- _WORK INSTRUCTIONS_
(a) Repeat word for word the portion of the blog comments on bin Laden's death that opens with the words containing "Sending you love, missing" and closes with "I really do.".
(b) Summarize the blog comments on bin Laden's death in two sentences.
(c) Resume the blog comments on bin Laden's death, picking up after their final sentence.

- _PROVIDED PASSAGE_
○ ○ ○ ○

I spent the last day and a half same place most you likely did-- glued to screens and speakers, catching up on details and coverage.

Y'know, I read this and said to myself, gosh, I really didn't think Julia was the type to get so caught up in the Royal Wedding.

Sigh.

JW Moxie said...

I'm still here and reading and of course, wondering where the heck you've been (as if I should talk, considering my almost-pregnancy-long hiatus from my blog).

It's funny (in the way that things like this can only be) that I communicated the thread of what you've written here to my kids when explaining to them what happened the next morning. It's such a tricky thing, explaining why people were cheering about the death of someone, even if that someone was a villian. I explained that people were cheering because for much of America (and the world), bin Laden's demise was the conclusion of a very long, very difficult story. They already have an understand of 9/11, so this wasn't particularly difficult for them to get.

As we watched the news (as we do everyday as we busy ourselves with our morning routine), some reporter asked a 9/11 surviving family member, "Do you feel closure?" I asked the kids if they thought the friends and family members of those lost in 9/11 felt like the "story" was over for them. In their wisdom, they pretty much said, "No." Jaiden said, "I wouldn't ever stop feeling sad even if the person who killed you was dead themselves."

From the mouths of babes...


(Aside - she doesn't write for herself anymore, but it's like a nugget of sarcastic gold whenever I find classic niobe comment sprinkled somewhere in the 'sphere.)

JoyAndSorrow said...

You've given voice to my thoughts on this, exactly.

still life angie said...

Yeah, I have been cringing at these closure statements, like the death of a monster could bring anyone closure, or make any grief okay. I have closure, on my jacket, but not in my heart.

Sending you love, missing you, hoping to do some kind of babylost meetup this summer. You and Niobe up for something like that?

Sue said...

Thank you for sharing your thoughts. I agree. I really do.

Questions like "does this bring closure?" remind me of the oldie, but goodie, "how do you feel?" asked of the loved one/survivor of a horrible tragedy or disaster. I always used to give the finger to the newscaster and say, "How you think I feel?" (Four-letter words and finger not mutually exclusive."

Grief is grief. It's all different, but it all sucks. And there is no fucking closure.

(Glad to "hear" your voice again.)

Hope's Mama said...

Absolutely. Elizabeth really did say it best, in so many ways.
"Closure is bullshit".
Nice to hear from you though, even in these circumstances.
xo

erica said...

Yes, to all of this.

Ya Chun said...

I really need to turn on the TV sometimes. I didn't know people were celebrating... not sure how I feel about that. Maybe reporters are using 'closure' as a secret word to the less-nice-sounding 'revenge'.

○ ○ ○ ○

- _INFORMATION GIVEN_
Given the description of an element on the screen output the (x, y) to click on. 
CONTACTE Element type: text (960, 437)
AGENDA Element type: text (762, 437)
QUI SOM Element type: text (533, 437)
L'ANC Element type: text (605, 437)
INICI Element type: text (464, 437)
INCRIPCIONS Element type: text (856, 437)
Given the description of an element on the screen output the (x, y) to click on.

○ ○ ○ ○

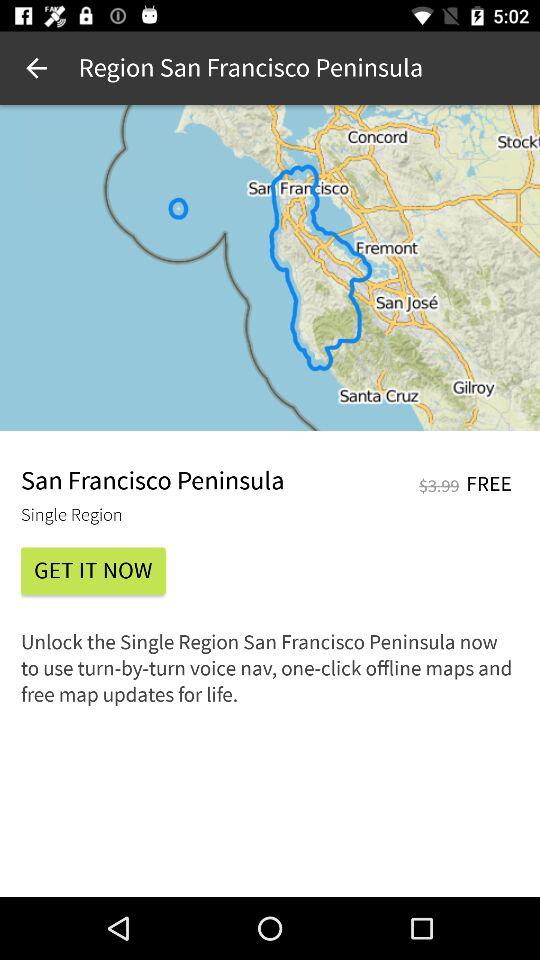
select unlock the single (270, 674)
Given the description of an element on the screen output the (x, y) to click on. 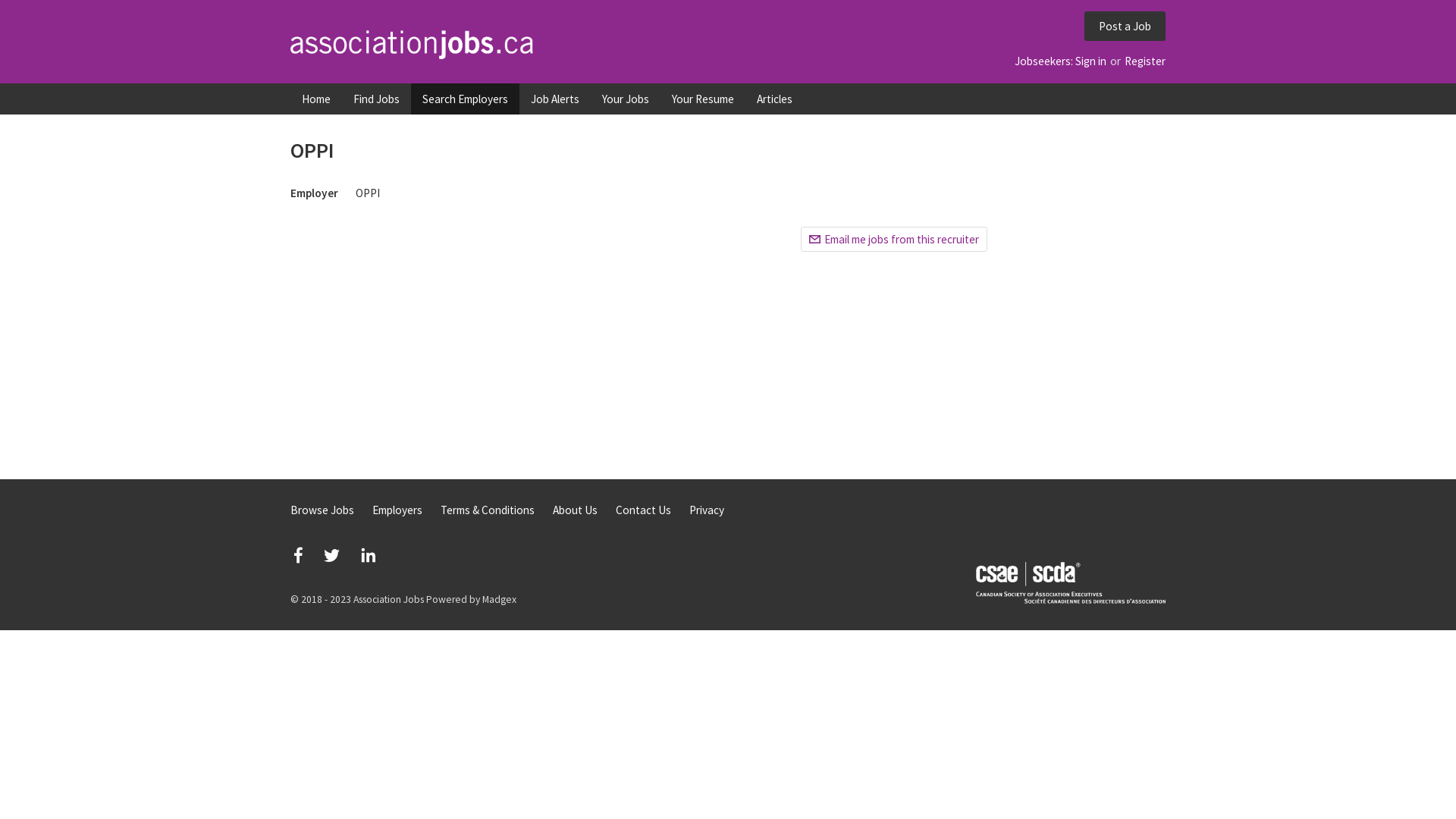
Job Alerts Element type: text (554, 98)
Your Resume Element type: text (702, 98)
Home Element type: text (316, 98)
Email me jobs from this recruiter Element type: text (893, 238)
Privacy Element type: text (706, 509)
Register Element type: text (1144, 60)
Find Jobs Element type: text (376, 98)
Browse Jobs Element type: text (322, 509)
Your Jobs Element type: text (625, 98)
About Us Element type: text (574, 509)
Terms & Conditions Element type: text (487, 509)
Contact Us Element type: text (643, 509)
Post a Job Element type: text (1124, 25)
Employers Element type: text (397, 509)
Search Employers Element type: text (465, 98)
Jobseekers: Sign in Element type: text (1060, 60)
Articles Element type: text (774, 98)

○ ○ ○ ○

- _EXPECTED RESULTS_
(a)
Sending you love, missing you, hoping to do some kind of babylost meetup this summer. You and Niobe up for something like that?

Sue said...

Thank you for sharing your thoughts. I agree. I really do.

(b) One commenter describes explaining to their children why people cheered bin Laden's death, and a child named Jaiden says the sadness would never stop even if the killer were dead. Other commenters object to reporters asking whether the death brings closure, and one insists that grief is grief and there is no closure.

(c)
I really hope there is a power-void in Al qaeda, cause that is the only thing that really matters.

Nice to see a post from you again, although I have no room to talk!

Anonymous said...

Anderson Cooper, whose brother and father both died, actually told one of the 9/11 widows that he thought closure wasn't possible. She used the word, and he asked her if she really thought that closure was possible (or words to that effect).

tree town gal said...

Oh, I'm with Wiley-- I don't do feeds because I think checking is sorta fun instead. And I am wowed to see those I love - Niobe and Kymberli responding as well.

This cheering has been odd, hasn't it. You may cheer that we may be closer to peace but really. Does anyone believe that? There is no closure - the babes are right - you were sad yesterday and you will be sad tomorrow that your beloved is gone. Doesn't matter is any bastard died along the way.

Missed you. Miss Niobe. Miss Kymberli. But glad to see you both in this thread of comments.

Magpie said...

Closure is bullshit. Totally with you. (Also, happy to see you.)

loribeth said...

Always good to see a post from you in my reader, Julia. : ) I heard & thought the exact same things. Closure is BS, indeed.

Peg said...

What a great post. If I hear one more time that soon we'll find closure or just "get over it" I think I'll scream.

Cloaca said...

I worked really hard for closure. Not sure where it came from after the waters were so still but today in a most unprofessional manner I lost it. I don't know. I guess there's never closure, there's just learning to repress. I'm okay with that.

diana said...

Niobe? Like in, Niobe? Oh, my heart, be still!

There's no such thing as closure, as everybody knows. It's only the innocent who can say such a thing.

Lana Banana said...

Well written!

Alice said...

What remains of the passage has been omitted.